Whether or not he understands the feminist theme… if it wasn’t obvious enough, it’s totally up for debate.
Long ago, just before this term didn’t even dare to shimmer into existence, a certain genre of men discovered the power of saying “men should do better” on their Instagram stories.
This interestingly intoxicating pandemic could only be described as the loud, strategically tender era of the performative male.
He supposedly listens to Jeff Buckley to prove he has feelings, claims that “‘500 Days of Summer’” is the greatest piece of cinema, and collects Labubus, those adorable, relatively haunted figurines that scream “I have a personality now, please ask for my number!”
These are not genuine interests, of course, more as staged props in his own social identity showcase.
And then there is the matcha.. the whisking of such being slow, mediative, and filmed from at least several different angles. For him, matcha is not just a beverage. It is a personality!
Mornings will range from a shot of a book he may or may not even understand, to a cryptic tweet like “healing takes time” posted precisely six minutes after ghosting someone.
Yet the real highlight of the movement is the so-called ‘Performative Male Contest.” These satirical events are held in any city, just as long as obnoxiously bright ring lights and Beabadoobee vinyls are bound to be plentiful.

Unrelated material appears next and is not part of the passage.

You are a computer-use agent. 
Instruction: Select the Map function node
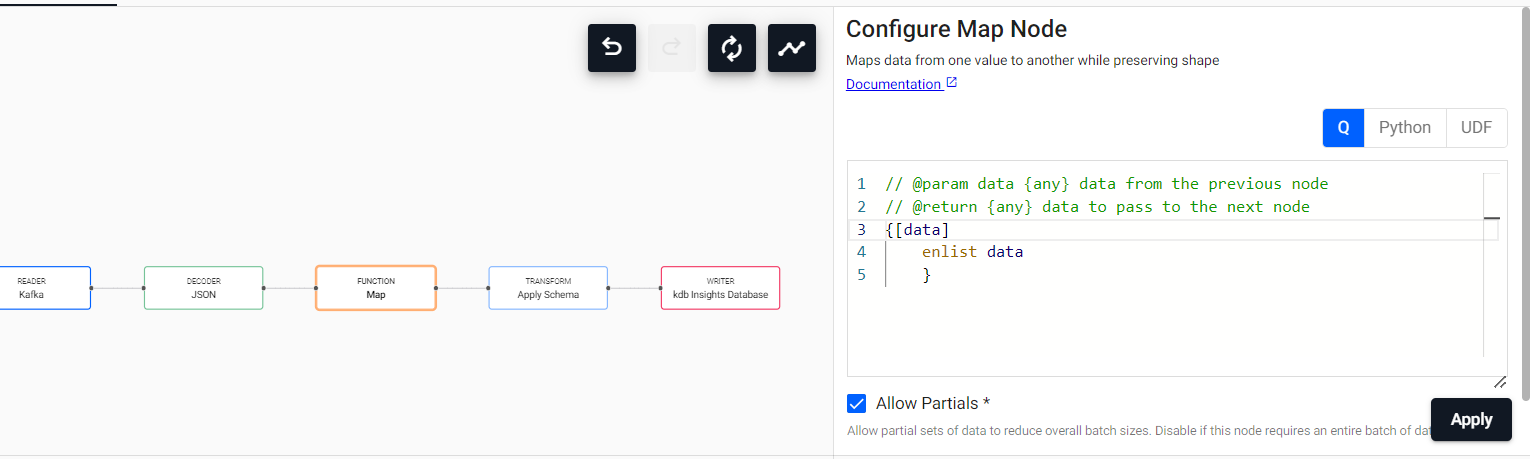[376, 288]
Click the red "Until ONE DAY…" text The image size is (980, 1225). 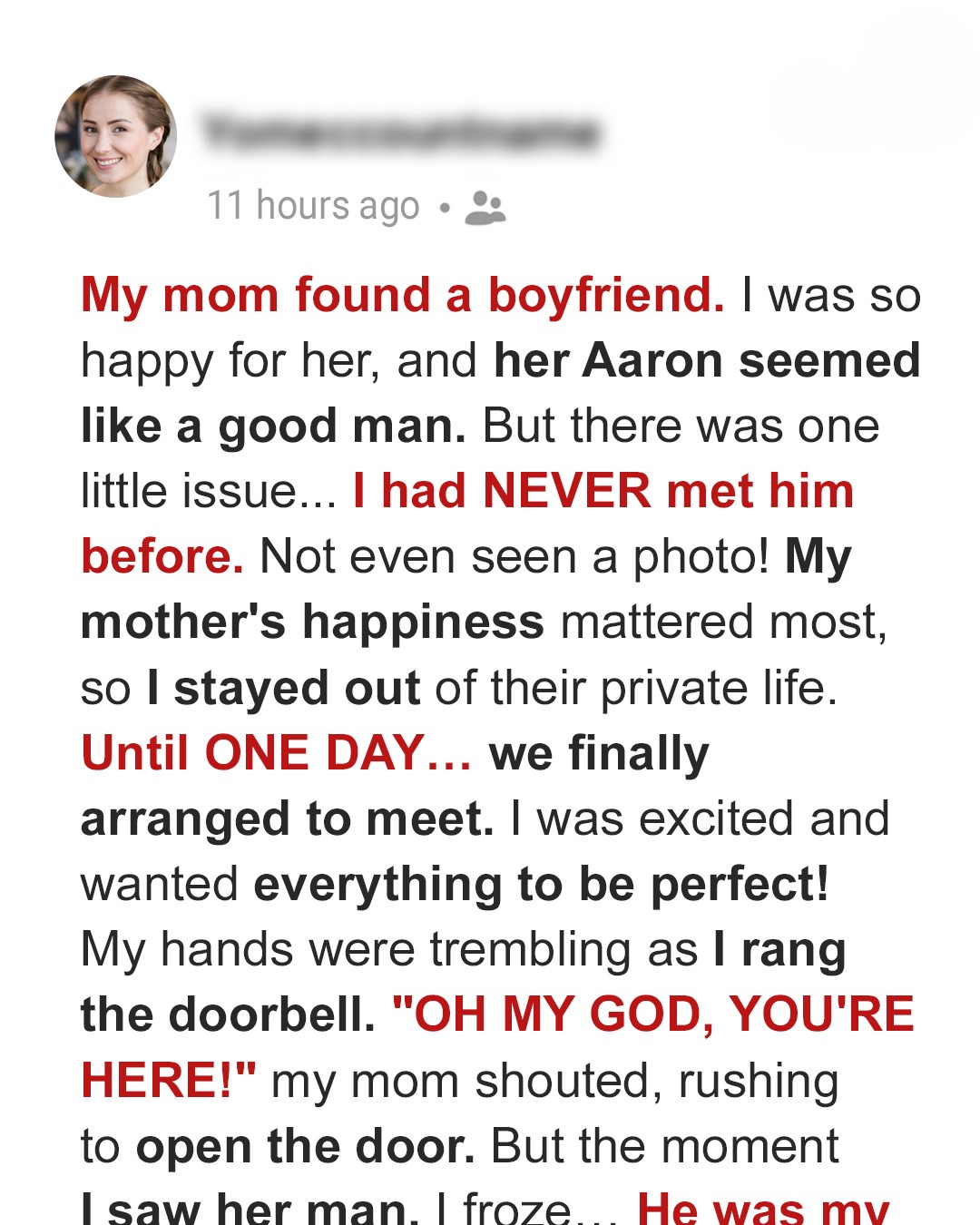pyautogui.click(x=277, y=753)
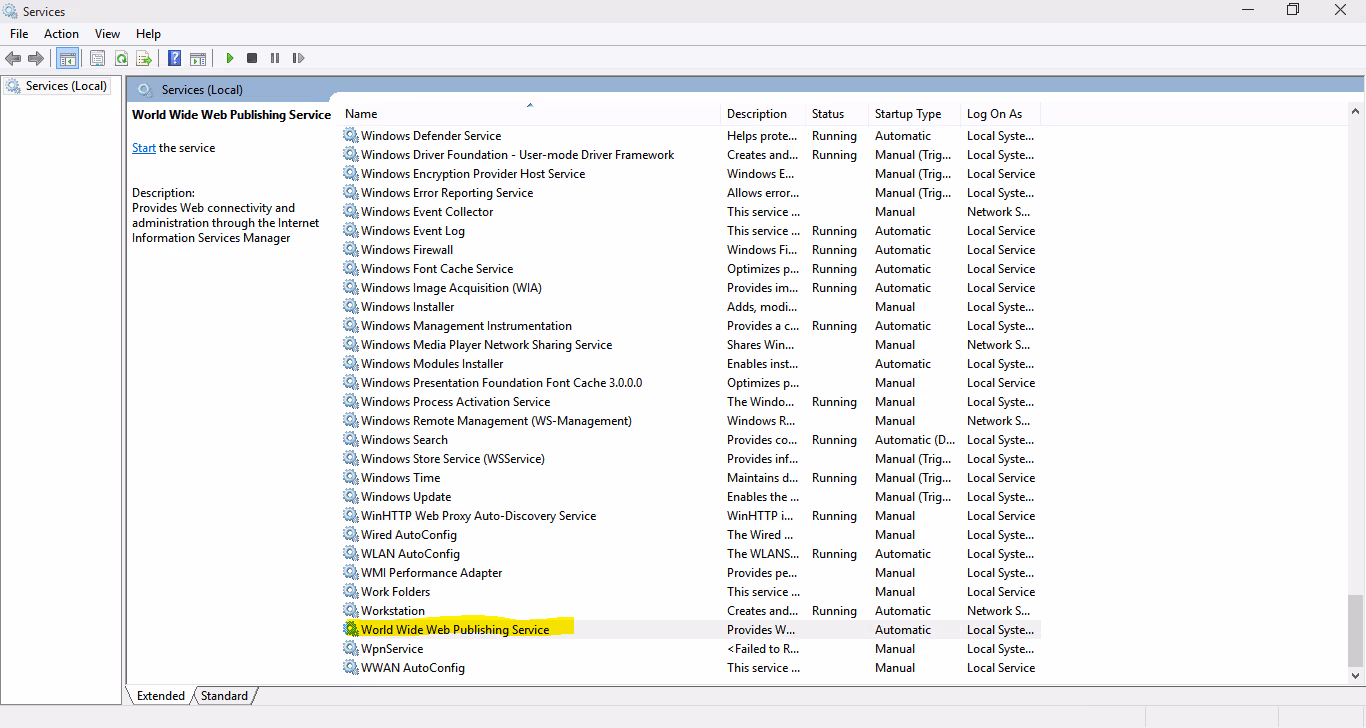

Winners receive small, “underground” brand sponsorships, artsy tote bags, and the admiration of people who also claim not to care about clout.
Pop culture theorists argue that performative males are trying… just in an incredibly visible way, that is.
They want to be emotionally literate, but they also want the moment to go viral.
They want to be feminists, but only in a way that fits their limited knowledge of such.
Still, you can’t deny the effort. A man who pairs Lana Del Rey with Muji interiors and an unusually large stack of classical literature is at least aiming for evolution.
Until then, those terrifying Labubu creatures of his stand tall, and that untouched playlist remains retro and romcom-ly.
And he continues performing the most handpicked identity of all…
A man who desperately wants you to know he has feelings.